Your teen just came out to you and you’re thinking, “what do I do now?” You may be feeling uncomfortable or nervous about how to react–that’s okay.

Being a teen is challenging. Add the uncertainty and aloneness of being an LGBTQ+ youth without a supportive network, and it can become difficult to manage. Suicide is the second leading cause of death among youth and LGBTQ+ youth are 5 times more likely to attempt suicide than their classmates.

“Coming out,” which is defined as the “lifelong process of communicating one’s LGBTQ+ identity to others,” is an important part of an LGBTQ+ teen’s development and their identity. In my experience of working with teens and others that have come out to me, this is what has worked best:

Affirm them

You may be the first person they have every shared this part of themselves with. How might you want someone to react if you were sharing a very intimate part of your identity with them?

I recommend remaining calm and confirming that you heard what they said.

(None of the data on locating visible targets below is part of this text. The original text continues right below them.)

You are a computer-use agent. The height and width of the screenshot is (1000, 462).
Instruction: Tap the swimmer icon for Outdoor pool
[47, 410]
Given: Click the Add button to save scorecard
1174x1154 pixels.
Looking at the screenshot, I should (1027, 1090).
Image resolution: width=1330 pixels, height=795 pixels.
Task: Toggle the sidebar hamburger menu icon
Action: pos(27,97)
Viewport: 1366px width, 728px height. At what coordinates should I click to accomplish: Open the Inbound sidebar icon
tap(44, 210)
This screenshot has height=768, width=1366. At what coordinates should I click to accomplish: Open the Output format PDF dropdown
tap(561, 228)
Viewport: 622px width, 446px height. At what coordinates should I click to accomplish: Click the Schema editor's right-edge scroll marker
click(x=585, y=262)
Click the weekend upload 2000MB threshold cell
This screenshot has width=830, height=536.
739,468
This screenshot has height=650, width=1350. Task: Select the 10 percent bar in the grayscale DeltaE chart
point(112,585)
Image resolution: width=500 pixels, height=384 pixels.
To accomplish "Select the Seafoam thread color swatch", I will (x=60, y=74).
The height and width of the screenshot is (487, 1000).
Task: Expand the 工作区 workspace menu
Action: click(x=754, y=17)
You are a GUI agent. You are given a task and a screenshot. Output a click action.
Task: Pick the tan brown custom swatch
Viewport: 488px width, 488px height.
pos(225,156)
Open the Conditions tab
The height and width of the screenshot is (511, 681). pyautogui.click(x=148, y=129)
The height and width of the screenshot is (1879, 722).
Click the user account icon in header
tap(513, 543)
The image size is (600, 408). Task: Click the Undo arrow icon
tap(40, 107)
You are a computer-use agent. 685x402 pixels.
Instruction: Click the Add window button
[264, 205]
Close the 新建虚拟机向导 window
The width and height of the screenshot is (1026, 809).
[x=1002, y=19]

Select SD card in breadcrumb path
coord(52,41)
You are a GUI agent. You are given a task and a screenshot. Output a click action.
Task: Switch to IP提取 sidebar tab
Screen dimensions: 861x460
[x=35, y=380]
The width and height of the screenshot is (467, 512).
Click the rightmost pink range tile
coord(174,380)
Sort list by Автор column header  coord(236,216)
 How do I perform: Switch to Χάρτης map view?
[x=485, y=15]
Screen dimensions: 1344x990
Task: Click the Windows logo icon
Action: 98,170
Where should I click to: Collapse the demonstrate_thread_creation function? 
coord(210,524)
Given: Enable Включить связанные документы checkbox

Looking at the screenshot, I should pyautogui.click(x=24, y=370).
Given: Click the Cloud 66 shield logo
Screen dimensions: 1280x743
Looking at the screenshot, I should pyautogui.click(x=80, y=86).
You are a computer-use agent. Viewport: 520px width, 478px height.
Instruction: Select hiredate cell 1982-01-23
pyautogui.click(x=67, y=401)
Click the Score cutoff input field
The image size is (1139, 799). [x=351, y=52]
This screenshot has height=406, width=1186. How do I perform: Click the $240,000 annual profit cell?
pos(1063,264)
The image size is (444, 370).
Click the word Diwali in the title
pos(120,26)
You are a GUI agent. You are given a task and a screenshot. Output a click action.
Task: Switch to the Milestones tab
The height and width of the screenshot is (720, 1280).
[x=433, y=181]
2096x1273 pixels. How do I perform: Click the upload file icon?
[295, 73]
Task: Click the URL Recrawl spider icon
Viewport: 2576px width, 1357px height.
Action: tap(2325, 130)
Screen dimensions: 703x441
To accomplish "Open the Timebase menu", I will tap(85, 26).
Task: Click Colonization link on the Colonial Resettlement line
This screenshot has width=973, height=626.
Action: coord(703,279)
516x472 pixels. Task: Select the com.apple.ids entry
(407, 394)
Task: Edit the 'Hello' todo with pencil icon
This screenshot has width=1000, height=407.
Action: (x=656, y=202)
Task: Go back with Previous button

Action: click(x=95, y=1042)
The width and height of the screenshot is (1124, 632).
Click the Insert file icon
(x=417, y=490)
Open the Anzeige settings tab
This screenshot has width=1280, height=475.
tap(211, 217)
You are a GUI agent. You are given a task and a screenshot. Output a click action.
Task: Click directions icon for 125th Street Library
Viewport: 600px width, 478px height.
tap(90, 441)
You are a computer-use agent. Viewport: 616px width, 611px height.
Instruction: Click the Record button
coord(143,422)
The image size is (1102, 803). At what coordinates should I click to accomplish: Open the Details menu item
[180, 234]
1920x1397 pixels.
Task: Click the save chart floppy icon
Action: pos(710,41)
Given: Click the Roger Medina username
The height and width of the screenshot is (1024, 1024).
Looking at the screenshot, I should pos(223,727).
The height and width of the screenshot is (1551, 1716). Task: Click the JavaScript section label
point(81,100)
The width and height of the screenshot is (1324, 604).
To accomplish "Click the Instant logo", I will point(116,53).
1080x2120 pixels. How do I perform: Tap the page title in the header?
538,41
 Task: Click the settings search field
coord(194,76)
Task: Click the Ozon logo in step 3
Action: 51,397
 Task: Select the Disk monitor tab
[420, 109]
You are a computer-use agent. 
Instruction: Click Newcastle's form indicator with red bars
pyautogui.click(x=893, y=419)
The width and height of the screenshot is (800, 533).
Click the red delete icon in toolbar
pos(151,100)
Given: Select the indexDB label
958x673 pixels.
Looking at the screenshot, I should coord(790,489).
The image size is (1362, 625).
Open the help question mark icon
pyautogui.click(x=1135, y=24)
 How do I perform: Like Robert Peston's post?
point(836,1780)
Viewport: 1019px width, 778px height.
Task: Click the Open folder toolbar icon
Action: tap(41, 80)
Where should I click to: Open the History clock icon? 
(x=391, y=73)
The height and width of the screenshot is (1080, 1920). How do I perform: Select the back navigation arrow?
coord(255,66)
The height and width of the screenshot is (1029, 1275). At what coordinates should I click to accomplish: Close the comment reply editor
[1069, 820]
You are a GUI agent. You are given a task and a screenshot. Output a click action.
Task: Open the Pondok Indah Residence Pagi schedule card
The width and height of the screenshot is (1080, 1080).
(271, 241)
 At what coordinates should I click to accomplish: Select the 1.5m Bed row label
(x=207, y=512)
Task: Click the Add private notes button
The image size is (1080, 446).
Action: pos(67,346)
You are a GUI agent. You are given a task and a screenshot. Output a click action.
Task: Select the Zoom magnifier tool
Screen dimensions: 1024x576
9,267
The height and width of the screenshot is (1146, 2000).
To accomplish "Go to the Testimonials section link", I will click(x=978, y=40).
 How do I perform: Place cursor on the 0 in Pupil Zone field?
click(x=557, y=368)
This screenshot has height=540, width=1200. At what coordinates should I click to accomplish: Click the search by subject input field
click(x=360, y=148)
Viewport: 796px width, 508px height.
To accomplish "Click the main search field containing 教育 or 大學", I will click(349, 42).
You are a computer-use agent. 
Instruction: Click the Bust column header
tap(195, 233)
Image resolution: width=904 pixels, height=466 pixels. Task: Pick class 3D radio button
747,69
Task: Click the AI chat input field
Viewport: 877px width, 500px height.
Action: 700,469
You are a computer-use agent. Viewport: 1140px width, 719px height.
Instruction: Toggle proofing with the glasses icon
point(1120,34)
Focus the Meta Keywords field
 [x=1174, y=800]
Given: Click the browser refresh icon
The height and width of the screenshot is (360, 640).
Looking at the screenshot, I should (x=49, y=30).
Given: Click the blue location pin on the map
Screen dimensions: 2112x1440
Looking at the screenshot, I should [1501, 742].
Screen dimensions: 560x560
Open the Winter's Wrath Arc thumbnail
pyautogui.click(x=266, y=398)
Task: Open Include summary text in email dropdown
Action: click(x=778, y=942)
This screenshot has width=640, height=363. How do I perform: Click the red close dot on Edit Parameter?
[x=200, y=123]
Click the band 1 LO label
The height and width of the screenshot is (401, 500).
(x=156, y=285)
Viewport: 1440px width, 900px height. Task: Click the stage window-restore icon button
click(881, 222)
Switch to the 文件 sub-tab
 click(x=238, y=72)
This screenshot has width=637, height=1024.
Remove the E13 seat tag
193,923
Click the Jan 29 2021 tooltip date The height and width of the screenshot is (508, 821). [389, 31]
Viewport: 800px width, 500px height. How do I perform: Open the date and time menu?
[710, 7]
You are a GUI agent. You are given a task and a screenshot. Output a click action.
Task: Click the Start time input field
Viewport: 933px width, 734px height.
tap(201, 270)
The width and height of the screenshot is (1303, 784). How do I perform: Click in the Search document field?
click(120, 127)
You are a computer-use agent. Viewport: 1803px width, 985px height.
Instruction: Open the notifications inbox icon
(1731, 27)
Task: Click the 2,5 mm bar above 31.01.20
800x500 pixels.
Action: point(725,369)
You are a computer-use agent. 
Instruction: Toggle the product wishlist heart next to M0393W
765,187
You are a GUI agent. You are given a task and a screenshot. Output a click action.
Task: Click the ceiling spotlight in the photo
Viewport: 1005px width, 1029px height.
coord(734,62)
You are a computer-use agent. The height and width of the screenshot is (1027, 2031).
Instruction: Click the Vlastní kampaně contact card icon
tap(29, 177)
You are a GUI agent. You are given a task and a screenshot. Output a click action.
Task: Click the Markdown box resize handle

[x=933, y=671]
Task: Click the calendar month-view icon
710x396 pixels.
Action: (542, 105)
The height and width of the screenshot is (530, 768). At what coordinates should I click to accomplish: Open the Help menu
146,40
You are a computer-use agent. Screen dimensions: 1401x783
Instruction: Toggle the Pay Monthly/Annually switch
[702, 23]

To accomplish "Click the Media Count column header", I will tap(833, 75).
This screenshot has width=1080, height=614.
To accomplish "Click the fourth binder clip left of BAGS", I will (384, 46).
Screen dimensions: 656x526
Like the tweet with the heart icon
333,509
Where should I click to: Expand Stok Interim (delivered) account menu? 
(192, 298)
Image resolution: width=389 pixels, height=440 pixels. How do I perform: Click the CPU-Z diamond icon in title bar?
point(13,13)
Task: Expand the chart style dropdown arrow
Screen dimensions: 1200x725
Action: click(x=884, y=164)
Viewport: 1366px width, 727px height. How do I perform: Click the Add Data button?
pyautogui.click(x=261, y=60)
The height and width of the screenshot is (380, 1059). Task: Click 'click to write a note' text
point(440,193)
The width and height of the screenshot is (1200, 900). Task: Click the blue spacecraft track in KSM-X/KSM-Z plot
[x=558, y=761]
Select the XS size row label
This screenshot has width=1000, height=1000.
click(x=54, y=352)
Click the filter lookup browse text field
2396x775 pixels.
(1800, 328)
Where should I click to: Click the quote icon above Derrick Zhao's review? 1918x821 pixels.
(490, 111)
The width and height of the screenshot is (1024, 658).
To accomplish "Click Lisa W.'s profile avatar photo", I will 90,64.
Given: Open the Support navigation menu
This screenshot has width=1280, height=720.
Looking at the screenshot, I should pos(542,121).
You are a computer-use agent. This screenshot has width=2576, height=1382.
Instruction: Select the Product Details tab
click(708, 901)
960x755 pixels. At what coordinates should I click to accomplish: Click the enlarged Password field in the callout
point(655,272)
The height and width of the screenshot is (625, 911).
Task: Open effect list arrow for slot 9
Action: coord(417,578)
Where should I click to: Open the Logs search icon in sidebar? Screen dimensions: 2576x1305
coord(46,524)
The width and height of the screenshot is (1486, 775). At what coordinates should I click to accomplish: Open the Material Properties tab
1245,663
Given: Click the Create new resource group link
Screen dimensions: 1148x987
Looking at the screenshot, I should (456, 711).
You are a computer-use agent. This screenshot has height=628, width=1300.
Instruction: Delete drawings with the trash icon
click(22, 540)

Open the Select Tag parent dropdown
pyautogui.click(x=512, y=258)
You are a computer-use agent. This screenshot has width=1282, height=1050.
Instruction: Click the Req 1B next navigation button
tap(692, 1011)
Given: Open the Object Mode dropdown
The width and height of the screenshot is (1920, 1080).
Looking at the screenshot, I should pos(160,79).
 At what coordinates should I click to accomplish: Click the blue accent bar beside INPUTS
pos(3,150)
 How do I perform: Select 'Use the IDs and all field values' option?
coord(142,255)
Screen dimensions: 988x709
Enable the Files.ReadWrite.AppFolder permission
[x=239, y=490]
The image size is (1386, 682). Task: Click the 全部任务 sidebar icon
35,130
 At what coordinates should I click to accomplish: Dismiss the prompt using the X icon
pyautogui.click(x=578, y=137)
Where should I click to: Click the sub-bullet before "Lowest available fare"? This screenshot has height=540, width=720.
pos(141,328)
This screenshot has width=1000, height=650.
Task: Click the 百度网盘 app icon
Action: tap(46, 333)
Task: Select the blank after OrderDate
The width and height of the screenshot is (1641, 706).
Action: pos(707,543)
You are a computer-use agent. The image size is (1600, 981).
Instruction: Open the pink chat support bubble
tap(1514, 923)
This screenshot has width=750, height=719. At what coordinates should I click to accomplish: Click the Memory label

You may feel shocked and not totally sure how you feel, but it can go a long way to remain calm and affirm them, for example by saying,  “I hear you, and care about you. I bet that’s been hard to keep in.”

Avoid judging

If we have an opinion on their recently-shared identity, it could be tempting to immediately share it: “OH MY GOSH, I have always known you were trans*,” or “it’s okay, I have lots of lesbian friends.” Saying something along these lines could be harmful.

Coming out is a sensitive topic. What you say could be received in a way that you didn’t intend; saying less can be best. This is their time—so put aside any instinct to immediately respond, and give them the space to share this part of their identity and how they feel with you.

Process your feelings

Your teen just came out to you, and you don’t know what you are feeling. You’re not sure how other people in your life are going to react, if it’s real or even what all the terms mean. That is okay, it’s normal. Take some time to work through your feelings.  Consider journaling or finding another way to process what you are feeling, just remember to respect your teen’s privacy

Educate yourself

Our society is designed around the idea that “normal” is men and women being romantically and sexually attracted to the other; this is called heteronormativity. This supposed norm may not be the reality for your teen, so it is important that you try to educate yourself about their way of life.

It can be tempting to ask them a bunch of questions right away, feeling like you are showing that you care. But that approach could make them feel like they are being judged or interrogated, when they are just seeking acceptance from you. Use books, online resources, and people in your life to learn more about your teen’s identity. You may never understand completely how they are feeling, but your effort will show them you care and lessen the pressure on them to educate you.

When your teen shares with you about their LGBTQ+ identity, it’s important to affirm their experience, avoid judging, process your feelings, and educate yourself. There are a lot of great resources online; I recommend checking out The Trevor Project and TSER.